### YOUR OBJECTIVE:
Output each line of the data below as one string in a JSON list, omitting blank lines. Leave the pictures out of the answer.

---

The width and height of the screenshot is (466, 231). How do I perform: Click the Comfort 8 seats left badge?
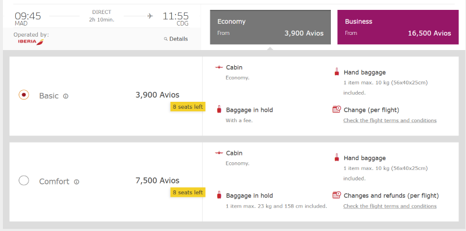[188, 193]
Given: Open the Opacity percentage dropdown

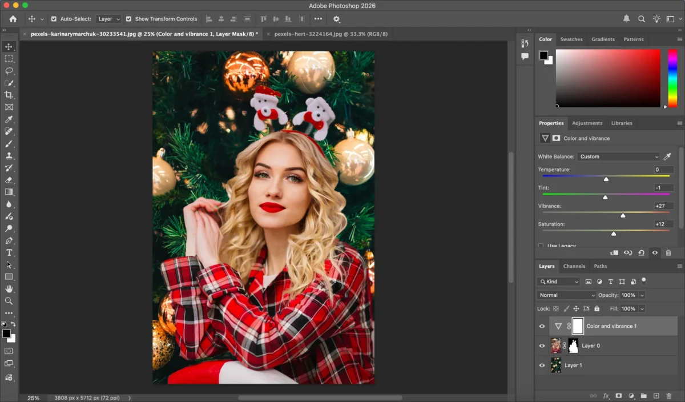Looking at the screenshot, I should 641,295.
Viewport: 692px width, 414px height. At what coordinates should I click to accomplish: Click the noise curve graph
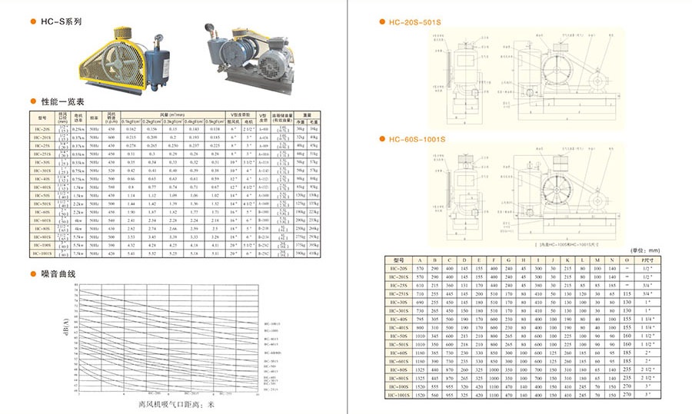coord(169,339)
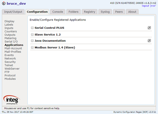Image resolution: width=158 pixels, height=114 pixels.
Task: Open the Console tab
Action: [58, 12]
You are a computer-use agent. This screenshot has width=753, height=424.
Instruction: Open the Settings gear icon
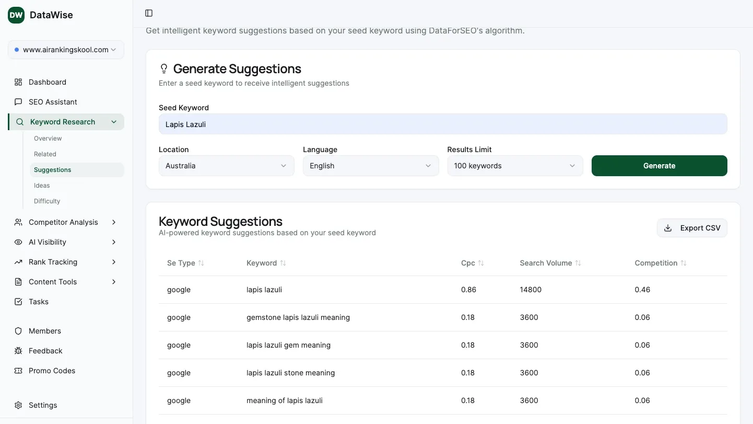coord(17,405)
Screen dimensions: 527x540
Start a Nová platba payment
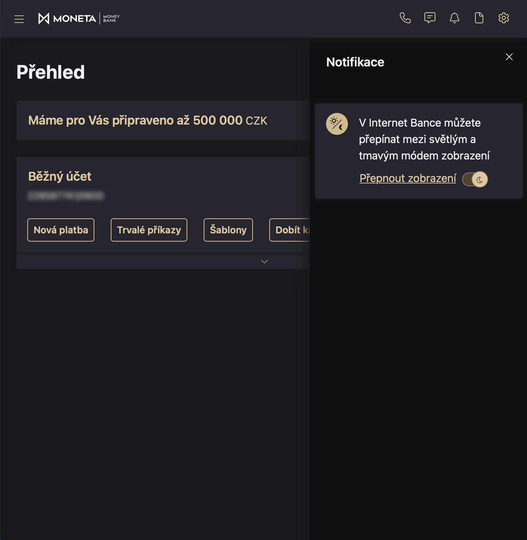[61, 230]
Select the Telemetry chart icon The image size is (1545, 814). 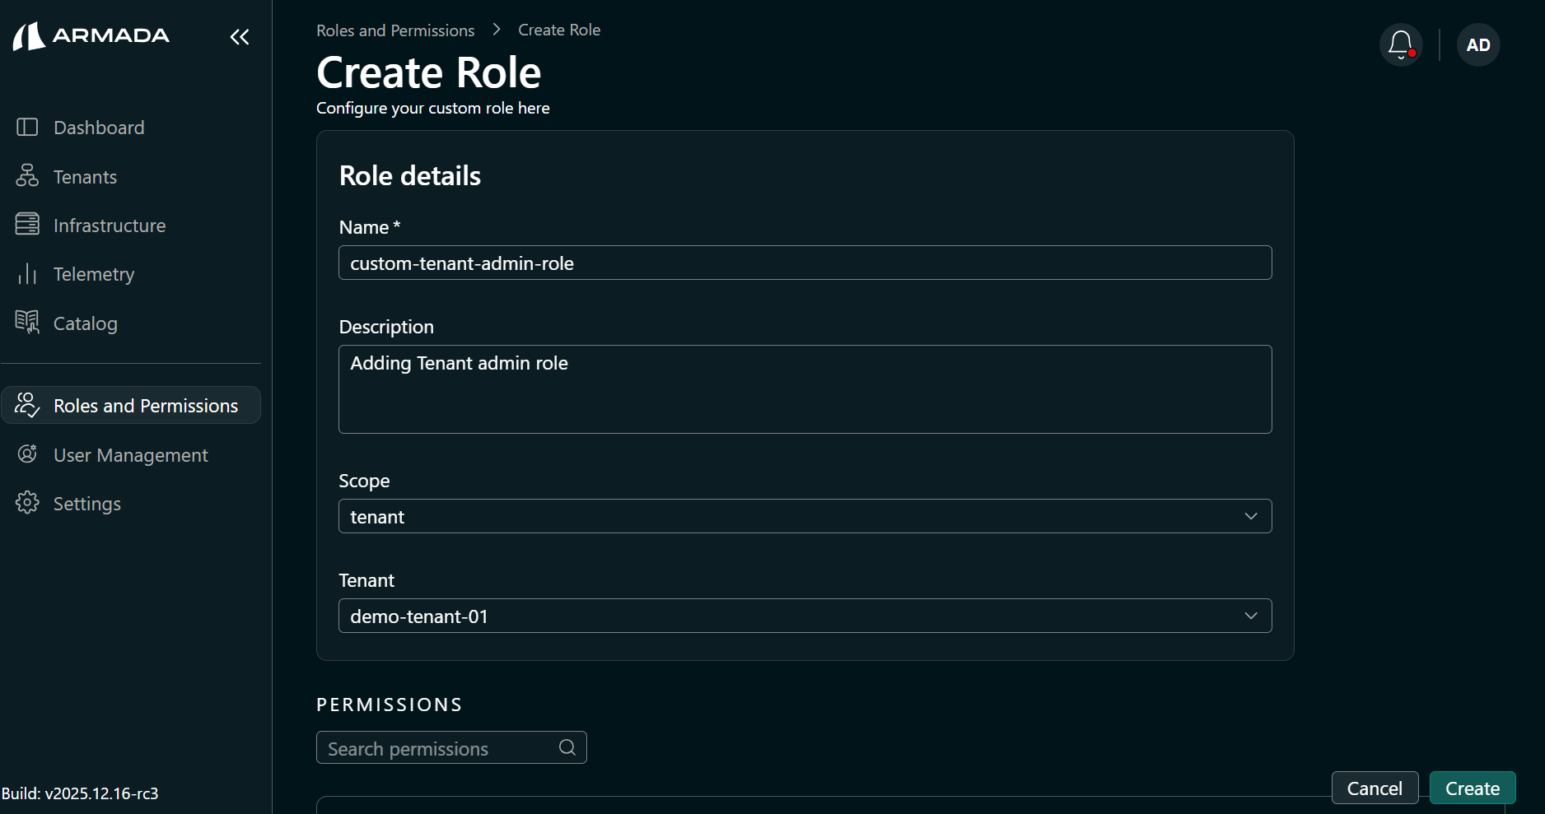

---

### OUTPUT:
[
  "The width and height of the screenshot is (466, 231). How do I perform: Click the Comfort 8 seats left badge?",
  "[188, 193]",
  "Given: Open the Opacity percentage dropdown",
  "Looking at the screenshot, I should 641,295.",
  "Viewport: 692px width, 414px height. At what coordinates should I click to accomplish: Click the noise curve graph",
  "coord(169,339)",
  "Image resolution: width=158 pixels, height=114 pixels.",
  "Task: Open the Console tab",
  "Action: [58, 12]",
  "You are a computer-use agent. This screenshot has width=753, height=424.",
  "Instruction: Open the Settings gear icon",
  "coord(17,405)",
  "Screen dimensions: 527x540",
  "Start a Nová platba payment",
  "[61, 230]",
  "Select the Telemetry chart icon The image size is (1545, 814). "
]